God does not see the world as we do. “And ye shall be betrayed both by parents, and brethren, and kinsfolk, and friends; and some of you shall they cause to be put to death. And ye shall be hated of all men for my name’s sake. But there shall not an hair of your head perish” (Luke 21:16-18). Does this not seem to be a contradiction? Job is looking earthward and seeing his misery. But, God is looking to the eternal spirit and knows what a gift is in store for Job. Those tortured and killed for Christ are not diminished but receive an extra reward (Rev. 6:9-11). “Take, my brethren, the prophets, who have spoken in the name of the Lord, for an example of suffering affliction, and of patience. Behold, we count them happy which endure” (James 5:10-11). This same verse goes on to speak of the patience of Job. Although Job is frustrated and his faith is taking some hard hits, he has not stopped believing that God's heart is faithful to him. Down to zero and lower than dirt, Job is still God's man.
Job is beyond frustration. Inside he is seething. “The churning inside me never stops” (30:27, NIV), or as the King James says, “My bowels boiled, and rested not” (30:27). “I am a brother to dragons” (30:29). Barnes suggests, “The word ‘brother’ is often used in this sense, to denote similarity in any respect. The word ‘dragons’ here (tannîyn), denotes properly a sea-monster, a great fish, a crocodile; or the fancied animal with wings called a dragon” (Barnes, notes to 30:29). Tannîyn is the same word rendered ‘whale’ in 7:12. It is also the word rendered ‘serpent’ when Moses casts down his rod in Pharaoh's court. And tannîyn is particularly associated with Leviathan. “Thou didst divide the sea by thy strength: thou brakest the heads of the dragons in the waters. Thou brakest the heads of leviathan in pieces, and gavest him to be meat to the people inhabiting the wilderness” (Ps. 74:13-14). “Though thou hast sore broken us in the place of dragons, and covered us with the shadow of death” (Ps. 44:19).
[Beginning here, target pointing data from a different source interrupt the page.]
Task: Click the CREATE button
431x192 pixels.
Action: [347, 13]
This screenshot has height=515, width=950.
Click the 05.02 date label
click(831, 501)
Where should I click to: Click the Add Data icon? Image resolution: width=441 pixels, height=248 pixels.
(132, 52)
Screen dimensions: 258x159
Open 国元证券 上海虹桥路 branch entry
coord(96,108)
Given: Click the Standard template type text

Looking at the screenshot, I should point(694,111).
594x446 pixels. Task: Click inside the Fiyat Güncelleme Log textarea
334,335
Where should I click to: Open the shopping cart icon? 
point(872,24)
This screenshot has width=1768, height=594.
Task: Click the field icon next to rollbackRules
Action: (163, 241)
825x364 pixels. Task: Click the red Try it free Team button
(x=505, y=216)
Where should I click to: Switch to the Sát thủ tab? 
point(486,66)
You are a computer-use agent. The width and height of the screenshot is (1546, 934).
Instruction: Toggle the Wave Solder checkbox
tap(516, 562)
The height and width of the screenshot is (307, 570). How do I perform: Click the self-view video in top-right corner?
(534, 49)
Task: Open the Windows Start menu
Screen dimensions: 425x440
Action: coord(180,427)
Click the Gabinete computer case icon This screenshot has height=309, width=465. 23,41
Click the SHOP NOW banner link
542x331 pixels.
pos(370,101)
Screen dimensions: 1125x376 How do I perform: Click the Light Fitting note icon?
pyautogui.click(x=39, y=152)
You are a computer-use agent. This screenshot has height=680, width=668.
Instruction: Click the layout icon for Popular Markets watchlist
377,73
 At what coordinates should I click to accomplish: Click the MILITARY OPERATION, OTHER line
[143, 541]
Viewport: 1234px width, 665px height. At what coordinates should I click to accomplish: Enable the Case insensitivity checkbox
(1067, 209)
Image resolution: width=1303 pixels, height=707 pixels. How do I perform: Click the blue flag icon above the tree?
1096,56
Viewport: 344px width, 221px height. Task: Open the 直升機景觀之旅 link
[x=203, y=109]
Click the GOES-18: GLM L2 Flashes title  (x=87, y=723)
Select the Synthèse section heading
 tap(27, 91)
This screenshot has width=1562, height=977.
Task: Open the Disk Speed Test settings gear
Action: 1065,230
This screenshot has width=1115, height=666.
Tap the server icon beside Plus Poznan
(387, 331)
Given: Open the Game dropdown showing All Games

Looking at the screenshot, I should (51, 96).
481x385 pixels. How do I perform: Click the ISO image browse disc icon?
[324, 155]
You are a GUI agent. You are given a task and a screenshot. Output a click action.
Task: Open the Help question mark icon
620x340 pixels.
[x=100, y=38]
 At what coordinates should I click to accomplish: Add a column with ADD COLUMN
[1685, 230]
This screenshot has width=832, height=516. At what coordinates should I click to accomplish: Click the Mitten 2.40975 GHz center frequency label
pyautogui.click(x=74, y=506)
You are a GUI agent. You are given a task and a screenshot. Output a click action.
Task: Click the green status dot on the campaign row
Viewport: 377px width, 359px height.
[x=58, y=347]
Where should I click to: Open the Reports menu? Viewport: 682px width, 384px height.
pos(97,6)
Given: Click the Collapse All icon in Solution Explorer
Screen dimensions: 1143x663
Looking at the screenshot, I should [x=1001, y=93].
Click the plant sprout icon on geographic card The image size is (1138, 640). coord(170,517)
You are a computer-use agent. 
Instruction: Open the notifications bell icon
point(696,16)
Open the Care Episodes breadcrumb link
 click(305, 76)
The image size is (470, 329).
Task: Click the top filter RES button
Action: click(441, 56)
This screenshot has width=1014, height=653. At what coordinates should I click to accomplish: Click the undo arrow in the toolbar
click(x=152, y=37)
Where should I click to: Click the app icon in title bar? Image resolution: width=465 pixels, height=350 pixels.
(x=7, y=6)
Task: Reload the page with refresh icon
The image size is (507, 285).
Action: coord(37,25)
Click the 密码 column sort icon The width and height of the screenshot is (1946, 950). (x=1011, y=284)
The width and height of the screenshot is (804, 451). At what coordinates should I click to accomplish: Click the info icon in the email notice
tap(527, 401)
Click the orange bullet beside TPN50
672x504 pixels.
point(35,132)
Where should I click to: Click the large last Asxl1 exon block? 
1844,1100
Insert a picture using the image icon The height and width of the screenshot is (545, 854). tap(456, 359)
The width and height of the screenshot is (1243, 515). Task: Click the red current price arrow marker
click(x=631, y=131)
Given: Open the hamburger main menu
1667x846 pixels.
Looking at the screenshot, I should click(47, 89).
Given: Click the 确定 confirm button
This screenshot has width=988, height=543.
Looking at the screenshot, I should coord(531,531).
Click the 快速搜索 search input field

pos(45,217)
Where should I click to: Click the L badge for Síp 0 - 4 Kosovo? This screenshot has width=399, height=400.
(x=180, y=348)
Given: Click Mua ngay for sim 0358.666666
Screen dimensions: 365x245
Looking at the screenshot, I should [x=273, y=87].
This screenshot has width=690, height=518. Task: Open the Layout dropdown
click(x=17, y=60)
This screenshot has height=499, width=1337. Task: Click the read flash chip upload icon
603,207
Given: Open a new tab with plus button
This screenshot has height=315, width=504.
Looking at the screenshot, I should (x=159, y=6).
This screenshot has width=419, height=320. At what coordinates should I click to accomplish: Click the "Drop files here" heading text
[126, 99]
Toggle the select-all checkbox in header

Job says, “My bowels boiled” (30:27). God describes Leviathan, “He maketh the deep to boil like a pot” (41:31). Paul describes his inner turmoil in a similar way: “But I see another law in my members, warring against the law of my mind, and bringing me into captivity to the law of sin which is in my members. O wretched man that I am! who shall deliver me from the body of this death?” (Rom. 7:23-24). While Paul seems to refer cheifly to the lusts of the flesh at war with his higher desires for God in this passage, the war within Job is more a lust of the soul. Job deeply desires to be seen as righteous, he wants justice, vindication and peace. Instead, it seems that all the hounds of hell are arrayed against him. All his pride is stripped away. Job sees God's hand in it, but not for his benefit. The war within Job is a battle against the perceived injustice of God.
Job is a man above all others in righteousness. Every bit of theology he knows says that God will bless him because of it. But it appears that the exact opposite is the situation. He tries to remind God, “Did not I weep for him that was in trouble? was not my soul grieved for the poor” (30:25)? This is not the reward Job expected (30:26). This argument comes to dominate Job's final speech, chapter thirty-one, as he lays out all of his good works.